According to the International friendship for the Study of Pain (IASP), one should distinguish between pain and nociception. The sound "pain" comes from
the Latin "poena" meaning a fine, a penalty.The word "pain" is a subjective experience that typically accompanies nociception, but can also arise without any incentive, and thus includes the
emotional response. Nociception, on the other hand, is a neurophysiological term and denotes particular activity in nerve pathways. It is the broadcast
mechanism for physiological pain, and does not describe psychological pain. These pathways pass on the nominally "painful" signals, though they are not
forever perceived as painful. Although pain can be associated with tissue spoil or inflammation, this is often not the case.Despite its unpleasantness, pain is a dangerous component of the body's defense system. It is part of a rapid warning relay instructing the motor neurons
of the middle nervous system to minimize noticed physical harm. Lack of the ability to experience pain, as in the rare condition congenital selfishness to
pain or Congenital Analgesia, can cause assorted health problems.The two most widespread forms of pain reported in the U.S. are headache and back pain. Pain is also a term purposely used to denote a painful uterine
contraction occurring in childbirth.

Sunday, August 13, 2006

A team consists of eleven players. Depending on his primary skills, a player may be classified as a expert batsman or bowler. A balanced team usually has five or six specialist batsmen and four or five expert bowlers. Teams nearly always include a specialist wicket-keeper since the importance of this fielding position.
A player who excellent in both batting and bowling is known as an all-rounder. One who excellent as a batsman and wicket-keeper is known as a wicket-keeper/batsman, occasionally regarded as a type of all-rounder. True all-rounder are unusual and valued.

The playing field
A normal cricket ground, showing the cricket pitch, close-infield within 15 yards (13.7 m) of the striking batsman, infield inside the white 30 yard (27.4 m) circle, and outfield, with sight screens beyond the boundary at either end.
A wicket consists of three stumps, upright wood stakes that are hammered into the ground, topped with two wooden crosspieces, known as bails.

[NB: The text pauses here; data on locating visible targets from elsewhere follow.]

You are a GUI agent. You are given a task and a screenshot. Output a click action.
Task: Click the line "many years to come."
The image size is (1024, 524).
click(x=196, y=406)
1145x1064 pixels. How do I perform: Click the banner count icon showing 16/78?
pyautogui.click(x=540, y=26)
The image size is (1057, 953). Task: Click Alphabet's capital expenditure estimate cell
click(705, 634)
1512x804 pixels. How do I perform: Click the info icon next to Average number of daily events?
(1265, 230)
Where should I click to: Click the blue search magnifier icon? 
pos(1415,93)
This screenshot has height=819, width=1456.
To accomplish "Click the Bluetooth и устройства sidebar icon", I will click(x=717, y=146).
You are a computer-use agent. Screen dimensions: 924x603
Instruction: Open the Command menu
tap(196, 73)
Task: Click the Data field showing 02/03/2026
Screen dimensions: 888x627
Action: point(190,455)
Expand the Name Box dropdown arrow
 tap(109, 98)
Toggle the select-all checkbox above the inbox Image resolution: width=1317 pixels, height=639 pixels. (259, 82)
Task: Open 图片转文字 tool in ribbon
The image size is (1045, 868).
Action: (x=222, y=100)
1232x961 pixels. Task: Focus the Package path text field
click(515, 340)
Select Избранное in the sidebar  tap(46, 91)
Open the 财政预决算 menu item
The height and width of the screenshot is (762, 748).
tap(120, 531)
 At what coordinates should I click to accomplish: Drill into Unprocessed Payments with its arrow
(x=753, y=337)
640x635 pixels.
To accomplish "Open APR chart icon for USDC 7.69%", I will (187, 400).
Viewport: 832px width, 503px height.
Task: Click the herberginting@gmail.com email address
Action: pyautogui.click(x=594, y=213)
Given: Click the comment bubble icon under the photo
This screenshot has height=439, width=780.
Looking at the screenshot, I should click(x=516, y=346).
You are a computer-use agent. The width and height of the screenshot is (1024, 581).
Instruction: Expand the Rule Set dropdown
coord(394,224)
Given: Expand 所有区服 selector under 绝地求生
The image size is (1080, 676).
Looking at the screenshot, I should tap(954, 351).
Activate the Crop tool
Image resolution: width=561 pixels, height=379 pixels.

The standard fielding positions in cricket for a right-handed batsman are reversed for a left-handed batsman. The spots are only indicative, as fielders may stand in any part of the ground. Only nine fielders are existing in addition to the bowler and wicketkeeper, so there are always many unprotectedareas.
A perception view of the cricket pitches from the bowler's end. The bowler runs in past one side of the wicket at the bowler's end, either 'over' the wicket or 'round' the wicket.